WORK INSTRUCTIONS: Given the records below, pull every line with the word "entry" into the answer.

(Collected data entries)
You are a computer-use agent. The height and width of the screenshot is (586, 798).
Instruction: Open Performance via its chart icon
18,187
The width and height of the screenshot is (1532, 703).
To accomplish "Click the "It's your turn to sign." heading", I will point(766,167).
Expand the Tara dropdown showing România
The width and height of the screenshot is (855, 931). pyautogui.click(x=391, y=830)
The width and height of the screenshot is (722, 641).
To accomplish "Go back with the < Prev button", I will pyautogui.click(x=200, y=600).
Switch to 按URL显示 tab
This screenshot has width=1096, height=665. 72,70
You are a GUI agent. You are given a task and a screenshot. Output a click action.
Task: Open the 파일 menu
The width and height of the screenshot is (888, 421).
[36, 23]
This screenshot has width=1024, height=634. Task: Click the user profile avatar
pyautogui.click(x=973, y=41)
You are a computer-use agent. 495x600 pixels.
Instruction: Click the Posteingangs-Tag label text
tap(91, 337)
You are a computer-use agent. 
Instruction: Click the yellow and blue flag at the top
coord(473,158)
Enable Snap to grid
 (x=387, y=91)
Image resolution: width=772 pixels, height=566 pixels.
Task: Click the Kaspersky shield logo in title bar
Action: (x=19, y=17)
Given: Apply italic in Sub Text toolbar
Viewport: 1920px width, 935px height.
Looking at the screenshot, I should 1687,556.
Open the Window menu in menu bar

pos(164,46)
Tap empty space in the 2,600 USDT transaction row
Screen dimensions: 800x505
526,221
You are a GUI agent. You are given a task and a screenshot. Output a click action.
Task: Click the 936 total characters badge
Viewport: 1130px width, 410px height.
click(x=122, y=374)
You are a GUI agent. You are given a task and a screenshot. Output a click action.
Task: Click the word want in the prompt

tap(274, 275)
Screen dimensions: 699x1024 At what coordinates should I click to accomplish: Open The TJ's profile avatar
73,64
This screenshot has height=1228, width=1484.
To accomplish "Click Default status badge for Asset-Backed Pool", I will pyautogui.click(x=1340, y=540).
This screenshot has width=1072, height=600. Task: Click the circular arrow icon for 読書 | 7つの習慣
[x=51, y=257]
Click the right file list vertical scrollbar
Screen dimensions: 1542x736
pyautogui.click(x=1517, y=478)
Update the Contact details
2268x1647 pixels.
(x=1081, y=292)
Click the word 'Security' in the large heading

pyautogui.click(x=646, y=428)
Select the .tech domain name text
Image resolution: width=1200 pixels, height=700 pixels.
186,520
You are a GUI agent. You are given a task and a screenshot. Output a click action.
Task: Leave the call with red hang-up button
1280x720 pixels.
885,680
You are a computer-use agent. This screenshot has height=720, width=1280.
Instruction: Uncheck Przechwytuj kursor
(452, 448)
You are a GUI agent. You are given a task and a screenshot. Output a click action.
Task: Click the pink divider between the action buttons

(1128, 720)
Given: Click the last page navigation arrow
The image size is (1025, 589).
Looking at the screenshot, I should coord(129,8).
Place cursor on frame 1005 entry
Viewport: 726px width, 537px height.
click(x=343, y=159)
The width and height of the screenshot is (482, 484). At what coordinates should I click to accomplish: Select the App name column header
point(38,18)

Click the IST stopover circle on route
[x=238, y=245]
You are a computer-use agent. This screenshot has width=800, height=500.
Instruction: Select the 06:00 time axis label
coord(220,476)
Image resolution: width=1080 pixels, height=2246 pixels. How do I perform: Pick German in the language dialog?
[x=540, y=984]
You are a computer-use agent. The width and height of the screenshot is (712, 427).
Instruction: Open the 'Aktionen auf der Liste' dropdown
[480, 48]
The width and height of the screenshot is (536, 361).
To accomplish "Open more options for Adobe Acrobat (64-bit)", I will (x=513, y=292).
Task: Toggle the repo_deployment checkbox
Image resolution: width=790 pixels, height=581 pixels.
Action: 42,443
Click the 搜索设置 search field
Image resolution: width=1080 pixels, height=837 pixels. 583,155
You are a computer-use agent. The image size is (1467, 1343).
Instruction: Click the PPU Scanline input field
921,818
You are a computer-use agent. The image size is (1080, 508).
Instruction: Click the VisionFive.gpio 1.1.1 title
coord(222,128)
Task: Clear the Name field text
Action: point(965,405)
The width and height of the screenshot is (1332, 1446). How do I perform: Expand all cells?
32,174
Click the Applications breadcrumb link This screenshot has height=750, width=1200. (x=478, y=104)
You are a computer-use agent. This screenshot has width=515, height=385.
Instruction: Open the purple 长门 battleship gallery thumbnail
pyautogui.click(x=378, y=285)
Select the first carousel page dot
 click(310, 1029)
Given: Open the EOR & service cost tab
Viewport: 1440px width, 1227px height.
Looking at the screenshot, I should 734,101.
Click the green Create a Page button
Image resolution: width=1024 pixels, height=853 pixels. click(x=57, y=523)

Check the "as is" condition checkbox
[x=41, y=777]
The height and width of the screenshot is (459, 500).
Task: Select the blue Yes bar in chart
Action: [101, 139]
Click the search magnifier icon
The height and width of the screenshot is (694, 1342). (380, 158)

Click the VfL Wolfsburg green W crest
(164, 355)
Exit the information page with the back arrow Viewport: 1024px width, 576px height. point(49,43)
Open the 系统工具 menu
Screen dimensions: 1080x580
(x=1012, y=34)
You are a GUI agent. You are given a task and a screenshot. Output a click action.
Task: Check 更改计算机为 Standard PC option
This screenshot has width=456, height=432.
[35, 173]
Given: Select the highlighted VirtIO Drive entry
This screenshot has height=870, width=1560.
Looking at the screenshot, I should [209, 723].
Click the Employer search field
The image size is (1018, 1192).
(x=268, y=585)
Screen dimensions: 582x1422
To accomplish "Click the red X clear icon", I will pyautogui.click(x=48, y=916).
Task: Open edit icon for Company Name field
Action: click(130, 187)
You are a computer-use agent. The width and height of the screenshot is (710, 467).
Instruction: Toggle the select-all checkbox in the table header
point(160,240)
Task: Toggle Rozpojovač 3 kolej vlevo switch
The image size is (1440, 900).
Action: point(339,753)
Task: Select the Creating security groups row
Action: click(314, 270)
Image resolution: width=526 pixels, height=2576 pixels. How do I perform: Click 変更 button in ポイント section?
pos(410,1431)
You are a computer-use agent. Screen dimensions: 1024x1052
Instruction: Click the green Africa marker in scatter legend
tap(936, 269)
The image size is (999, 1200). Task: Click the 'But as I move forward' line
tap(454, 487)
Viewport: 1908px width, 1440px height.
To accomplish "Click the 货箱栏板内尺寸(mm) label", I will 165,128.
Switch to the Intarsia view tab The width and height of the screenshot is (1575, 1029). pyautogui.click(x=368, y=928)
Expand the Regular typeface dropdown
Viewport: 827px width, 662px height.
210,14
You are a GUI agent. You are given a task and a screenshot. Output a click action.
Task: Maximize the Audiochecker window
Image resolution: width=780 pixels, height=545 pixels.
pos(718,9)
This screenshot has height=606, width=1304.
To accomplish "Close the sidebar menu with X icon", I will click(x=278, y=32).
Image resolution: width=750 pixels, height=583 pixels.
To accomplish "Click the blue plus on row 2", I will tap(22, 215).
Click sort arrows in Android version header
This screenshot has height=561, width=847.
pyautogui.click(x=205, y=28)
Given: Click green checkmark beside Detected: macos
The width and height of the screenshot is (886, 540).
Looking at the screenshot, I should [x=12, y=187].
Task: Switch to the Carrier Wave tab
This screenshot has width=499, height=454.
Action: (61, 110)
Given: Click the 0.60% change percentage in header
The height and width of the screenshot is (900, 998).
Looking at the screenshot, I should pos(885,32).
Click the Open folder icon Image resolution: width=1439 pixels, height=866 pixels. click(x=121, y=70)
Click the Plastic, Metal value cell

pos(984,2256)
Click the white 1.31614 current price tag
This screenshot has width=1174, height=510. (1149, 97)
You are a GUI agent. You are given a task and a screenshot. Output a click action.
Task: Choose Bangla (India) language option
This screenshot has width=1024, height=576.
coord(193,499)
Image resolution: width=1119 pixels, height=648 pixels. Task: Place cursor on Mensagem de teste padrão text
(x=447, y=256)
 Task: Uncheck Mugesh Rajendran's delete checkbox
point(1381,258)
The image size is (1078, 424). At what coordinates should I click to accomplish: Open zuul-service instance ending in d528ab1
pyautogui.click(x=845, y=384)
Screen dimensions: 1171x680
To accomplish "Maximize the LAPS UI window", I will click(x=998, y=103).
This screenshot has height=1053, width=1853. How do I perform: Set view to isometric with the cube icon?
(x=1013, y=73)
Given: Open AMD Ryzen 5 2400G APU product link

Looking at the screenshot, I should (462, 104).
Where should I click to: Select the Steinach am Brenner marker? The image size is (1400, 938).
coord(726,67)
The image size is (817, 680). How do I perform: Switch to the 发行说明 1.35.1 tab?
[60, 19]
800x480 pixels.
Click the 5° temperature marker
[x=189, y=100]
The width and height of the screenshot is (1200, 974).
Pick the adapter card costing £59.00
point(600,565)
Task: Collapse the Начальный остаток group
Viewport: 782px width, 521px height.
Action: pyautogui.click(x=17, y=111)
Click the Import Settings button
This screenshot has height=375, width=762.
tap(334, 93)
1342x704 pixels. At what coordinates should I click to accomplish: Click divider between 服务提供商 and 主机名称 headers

FINISHED EXERCISE:
Place cursor on frame 1005 entry
Given: Select the highlighted VirtIO Drive entry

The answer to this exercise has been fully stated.